REQUIRED ACTION = Needed from the data below: all lines that contain the word "recogida".

THE RECORDS =
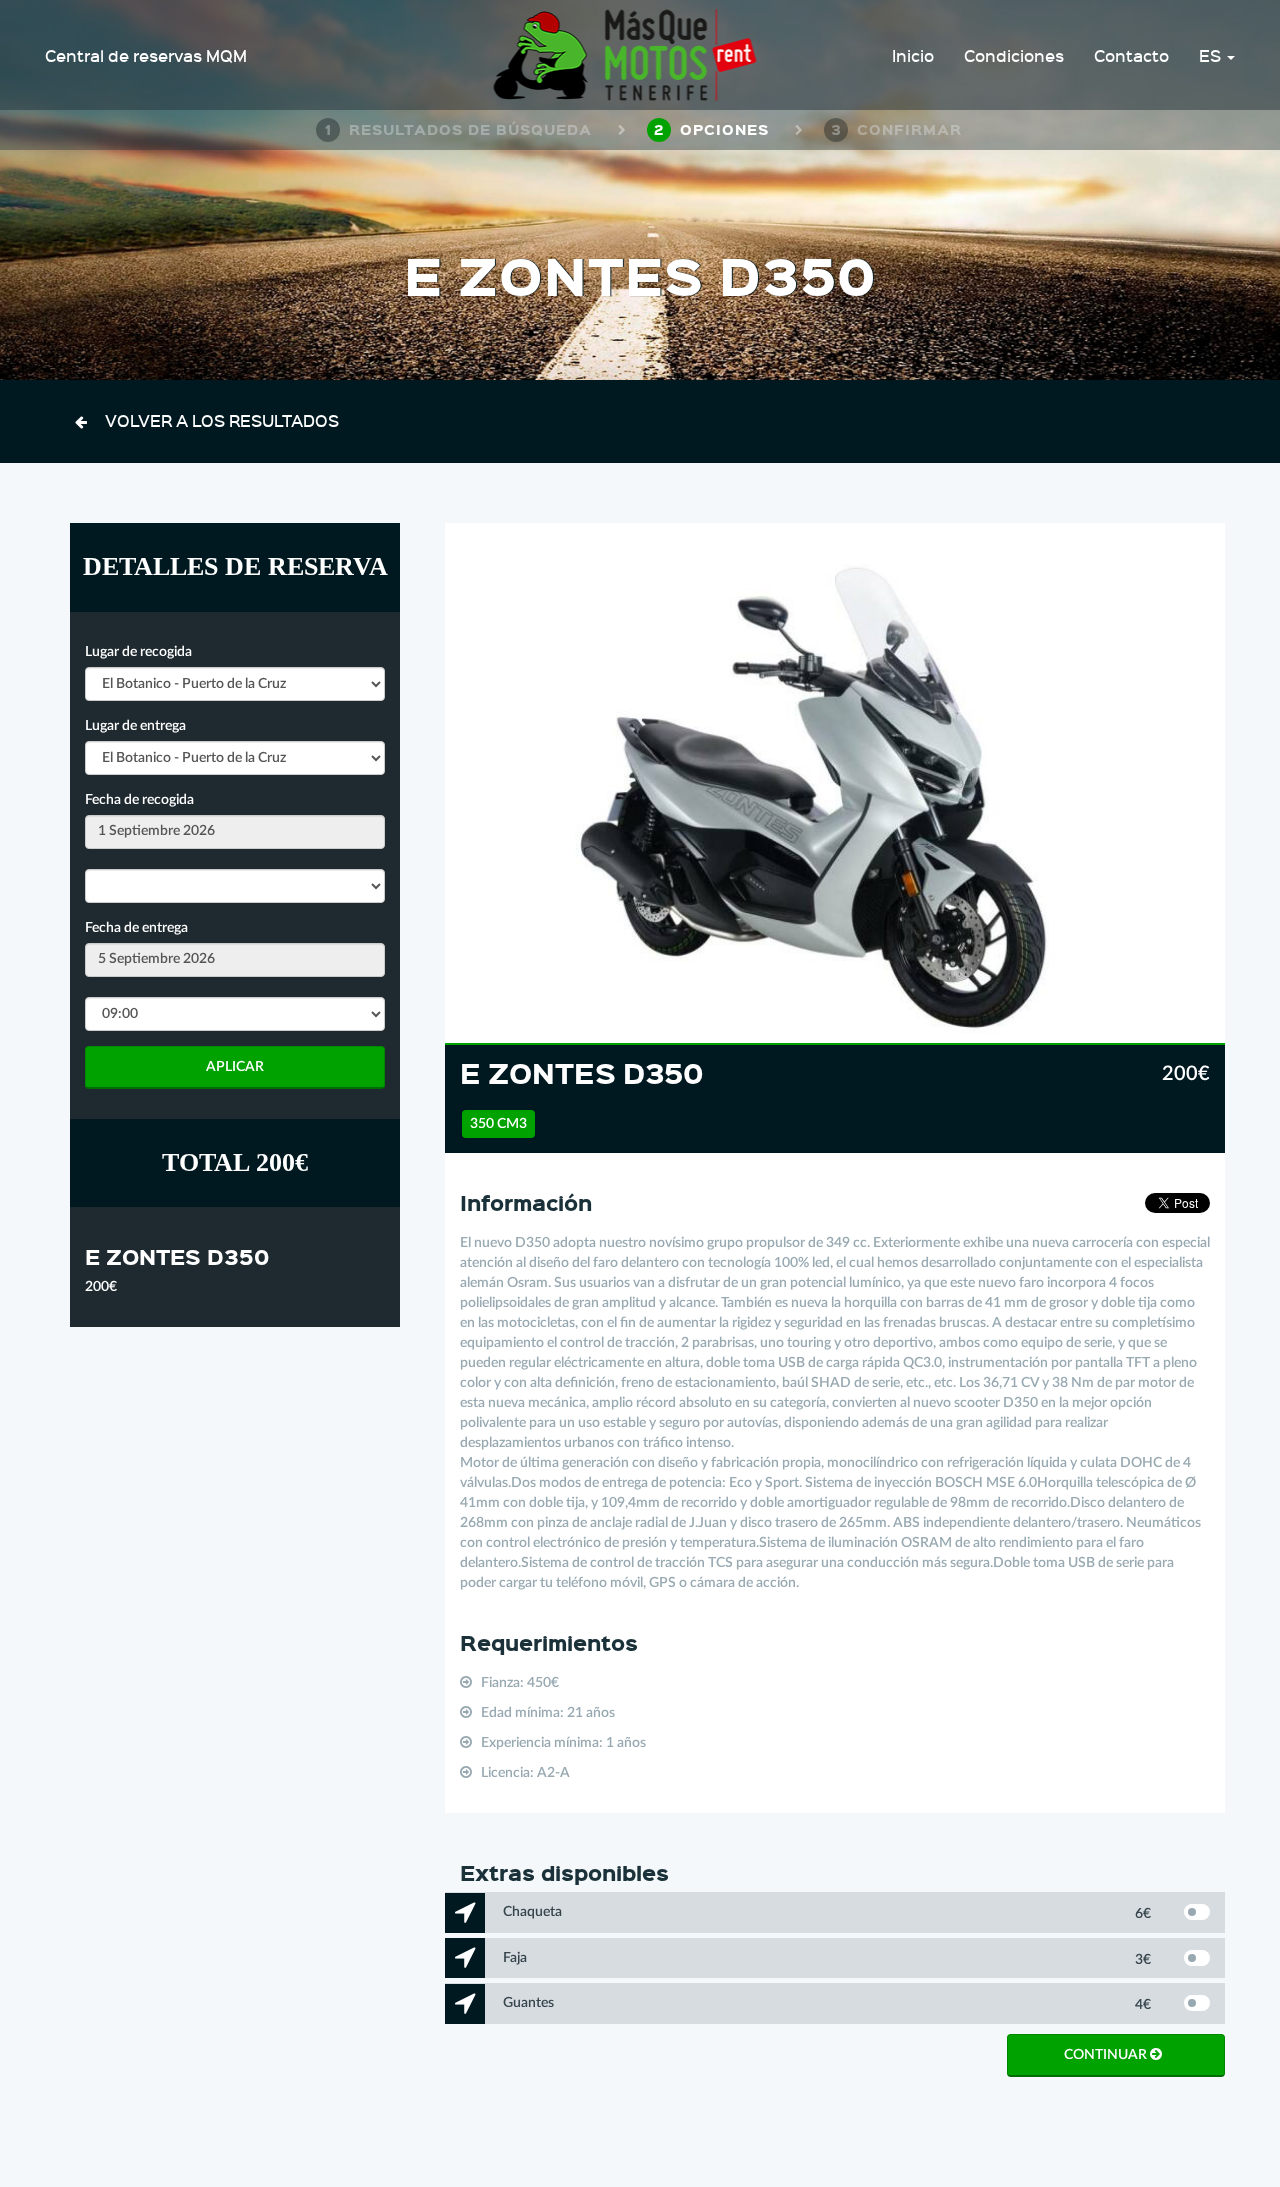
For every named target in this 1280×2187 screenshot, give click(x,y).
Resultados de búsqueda (458, 129)
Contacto (1131, 55)
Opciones (711, 129)
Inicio (913, 55)
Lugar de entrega (135, 726)
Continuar (1107, 2055)
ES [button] (1212, 55)
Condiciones (1014, 55)
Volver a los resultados (222, 420)
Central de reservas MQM (146, 55)
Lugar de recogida (138, 652)
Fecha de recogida (139, 800)
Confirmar (896, 129)
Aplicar (235, 1067)
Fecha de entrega (136, 928)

OUTPUT OF THE TASK =
Lugar de recogida (138, 652)
Fecha de recogida (139, 800)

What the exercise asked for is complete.